Я не смог сдержаться и ответил:

— Если вы считаете, что начальник Генерального штаба способен только чепуху молоть, тогда ему здесь делать нечего. Я прошу освободить меня от обязанностей начальника Генерального штаба и послать на фронт. Там я, видимо, принесу больше пользу Родине.

Опять наступила тягостная пауза.

— Вы не горячитесь, — сказал Сталин. — А впрочем… мы без Ленина обошлись, а без вас тем более обойдемся…

— Я человек военный и готов выполнить любое решение Ставки, но имею твердую точку зрения на обстановку и способы ведения войны, убежден в ее правильности и доложил так, как думаю сам и Генеральный штаб.

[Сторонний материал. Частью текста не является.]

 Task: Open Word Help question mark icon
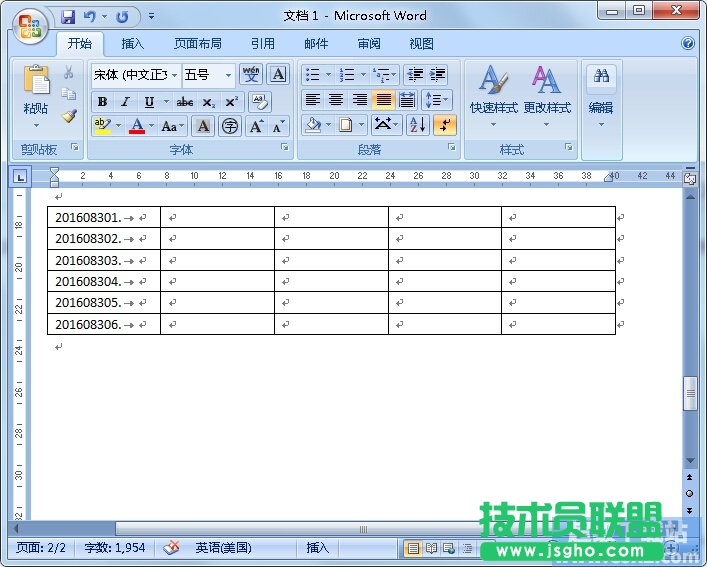(x=688, y=44)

Сталин не перебивал меня, но слушал уже без гнева и заметил в более спокойном тоне:

— Идите работайте, мы тут посоветуемся и тогда вас вызовем. Собрав карты, я вышел из кабинета с тяжелым чувством собственного бессилия. Примерно через полчаса меня пригласили к Верховному.

— Вот что, — сказал Сталин, — мы посоветовались и решили освободить вас от обязанностей начальника Генерального штаба. На это место назначим Шапошникова. Правда, у него со здоровьем не все в порядке, но ничего, мы ему поможем. А вас используем на практической работе. У вас большой опыт командования войсками в боевой обстановке. В действующей армии вы принесете несомненную пользу. Разумеется, вы остаетесь заместителем наркома обороны и членом Ставки.

— Куда прикажете мне отправиться?

— А куда бы вы хотели?

— Могу выполнять любую работу. Могу командовать дивизией, корпусом, армией, фронтом.

— Не горячитесь, не горячитесь. Вы вот тут докладывали об организации контрудара под Ельней. Ну и возьмитесь за это дело. — Затем, чуть помедлив, Сталин добавил: — Действия резервных армий на ржевско-вяземской линии обороны надо объединить. Мы назначим вас командующим Резервным фронтом. Когда вы можете выехать?

— Через час.

— Шапошников скоро прибудет в Генштаб. Сдайте ему дела и выезжайте.

— Разрешите отбыть?

— Садитесь и выпейте с нами чаю, — уже улыбаясь, сказал Сталин. — Мы еще кое о чем поговорим.

Сели за стол и стали пить чай, но разговор так и не получился. На следующий день состоялся приказ Ставки».

Почти шекспировская драма, правда, с немного фарсовым чаепитием в финале! Простодушный читатель подивится жуковской прозорливости. Надо же, еще в конце июля так точно предсказал, что случится под Киевом, Ленинградом и Москвой, как именно там будут действовать германские войска. И ведь все сбылось, как по-писаному!